Requirement. Please convert every line of the records below into a JSON list of strings, one string per line, leaving out blank lines.

Records of target positions
## start

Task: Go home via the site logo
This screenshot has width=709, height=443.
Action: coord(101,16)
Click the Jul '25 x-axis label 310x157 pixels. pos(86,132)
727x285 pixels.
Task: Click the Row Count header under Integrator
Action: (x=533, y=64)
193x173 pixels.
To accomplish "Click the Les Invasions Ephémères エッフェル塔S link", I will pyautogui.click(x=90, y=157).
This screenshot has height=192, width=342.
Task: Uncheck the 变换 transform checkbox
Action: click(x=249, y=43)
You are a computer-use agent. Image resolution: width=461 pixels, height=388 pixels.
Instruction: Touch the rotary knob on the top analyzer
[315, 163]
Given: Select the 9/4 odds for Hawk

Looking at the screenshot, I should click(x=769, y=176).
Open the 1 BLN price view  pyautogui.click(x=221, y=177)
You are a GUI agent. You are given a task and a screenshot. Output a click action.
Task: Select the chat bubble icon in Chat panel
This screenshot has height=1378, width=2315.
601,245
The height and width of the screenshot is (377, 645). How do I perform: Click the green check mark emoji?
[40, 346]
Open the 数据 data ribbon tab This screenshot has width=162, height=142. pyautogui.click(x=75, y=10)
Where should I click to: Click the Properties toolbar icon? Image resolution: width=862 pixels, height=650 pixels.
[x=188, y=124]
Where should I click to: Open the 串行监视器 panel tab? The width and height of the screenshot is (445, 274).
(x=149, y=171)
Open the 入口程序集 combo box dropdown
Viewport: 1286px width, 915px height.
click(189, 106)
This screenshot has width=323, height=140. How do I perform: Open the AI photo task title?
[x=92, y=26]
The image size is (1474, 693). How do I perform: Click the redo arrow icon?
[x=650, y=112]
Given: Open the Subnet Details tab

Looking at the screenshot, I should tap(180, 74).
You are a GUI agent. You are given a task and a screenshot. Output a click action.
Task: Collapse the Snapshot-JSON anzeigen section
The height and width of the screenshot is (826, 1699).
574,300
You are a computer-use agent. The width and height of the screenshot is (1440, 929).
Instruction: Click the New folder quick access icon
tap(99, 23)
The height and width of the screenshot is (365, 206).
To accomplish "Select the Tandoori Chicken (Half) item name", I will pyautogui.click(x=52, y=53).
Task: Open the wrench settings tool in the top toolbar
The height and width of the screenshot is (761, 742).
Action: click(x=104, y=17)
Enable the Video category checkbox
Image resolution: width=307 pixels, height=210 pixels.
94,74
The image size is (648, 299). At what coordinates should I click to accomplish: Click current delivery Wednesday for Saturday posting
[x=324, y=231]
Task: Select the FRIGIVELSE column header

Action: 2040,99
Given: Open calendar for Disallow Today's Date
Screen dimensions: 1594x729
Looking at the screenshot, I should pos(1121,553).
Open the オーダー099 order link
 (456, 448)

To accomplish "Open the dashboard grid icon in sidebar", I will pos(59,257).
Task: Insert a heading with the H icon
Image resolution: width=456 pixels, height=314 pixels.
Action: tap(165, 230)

## end

Answer to this problem.
[
  "Task: Go home via the site logo",
  "This screenshot has width=709, height=443.",
  "Action: coord(101,16)",
  "Click the Jul '25 x-axis label 310x157 pixels. pos(86,132)",
  "727x285 pixels.",
  "Task: Click the Row Count header under Integrator",
  "Action: (x=533, y=64)",
  "193x173 pixels.",
  "To accomplish \"Click the Les Invasions Ephémères エッフェル塔S link\", I will pyautogui.click(x=90, y=157).",
  "This screenshot has height=192, width=342.",
  "Task: Uncheck the 变换 transform checkbox",
  "Action: click(x=249, y=43)",
  "You are a computer-use agent. Image resolution: width=461 pixels, height=388 pixels.",
  "Instruction: Touch the rotary knob on the top analyzer",
  "[315, 163]",
  "Given: Select the 9/4 odds for Hawk",
  "Looking at the screenshot, I should click(x=769, y=176).",
  "Open the 1 BLN price view  pyautogui.click(x=221, y=177)",
  "You are a GUI agent. You are given a task and a screenshot. Output a click action.",
  "Task: Select the chat bubble icon in Chat panel",
  "This screenshot has height=1378, width=2315.",
  "601,245",
  "The height and width of the screenshot is (377, 645). How do I perform: Click the green check mark emoji?",
  "[40, 346]",
  "Open the 数据 data ribbon tab This screenshot has width=162, height=142. pyautogui.click(x=75, y=10)",
  "Where should I click to: Click the Properties toolbar icon? Image resolution: width=862 pixels, height=650 pixels.",
  "[x=188, y=124]",
  "Where should I click to: Open the 串行监视器 panel tab? The width and height of the screenshot is (445, 274).",
  "(x=149, y=171)",
  "Open the 入口程序集 combo box dropdown",
  "Viewport: 1286px width, 915px height.",
  "click(189, 106)",
  "This screenshot has width=323, height=140. How do I perform: Open the AI photo task title?",
  "[x=92, y=26]",
  "The image size is (1474, 693). How do I perform: Click the redo arrow icon?",
  "[x=650, y=112]",
  "Given: Open the Subnet Details tab",
  "Looking at the screenshot, I should tap(180, 74).",
  "You are a GUI agent. You are given a task and a screenshot. Output a click action.",
  "Task: Collapse the Snapshot-JSON anzeigen section",
  "The height and width of the screenshot is (826, 1699).",
  "574,300",
  "You are a computer-use agent. The width and height of the screenshot is (1440, 929).",
  "Instruction: Click the New folder quick access icon",
  "tap(99, 23)",
  "The height and width of the screenshot is (365, 206).",
  "To accomplish \"Select the Tandoori Chicken (Half) item name\", I will pyautogui.click(x=52, y=53).",
  "Task: Open the wrench settings tool in the top toolbar",
  "The height and width of the screenshot is (761, 742).",
  "Action: click(x=104, y=17)",
  "Enable the Video category checkbox",
  "Image resolution: width=307 pixels, height=210 pixels.",
  "94,74",
  "The image size is (648, 299). At what coordinates should I click to accomplish: Click current delivery Wednesday for Saturday posting",
  "[x=324, y=231]",
  "Task: Select the FRIGIVELSE column header",
  "Action: 2040,99",
  "Given: Open calendar for Disallow Today's Date",
  "Screen dimensions: 1594x729",
  "Looking at the screenshot, I should pos(1121,553).",
  "Open the オーダー099 order link",
  " (456, 448)",
  "To accomplish \"Open the dashboard grid icon in sidebar\", I will pos(59,257).",
  "Task: Insert a heading with the H icon",
  "Image resolution: width=456 pixels, height=314 pixels.",
  "Action: tap(165, 230)"
]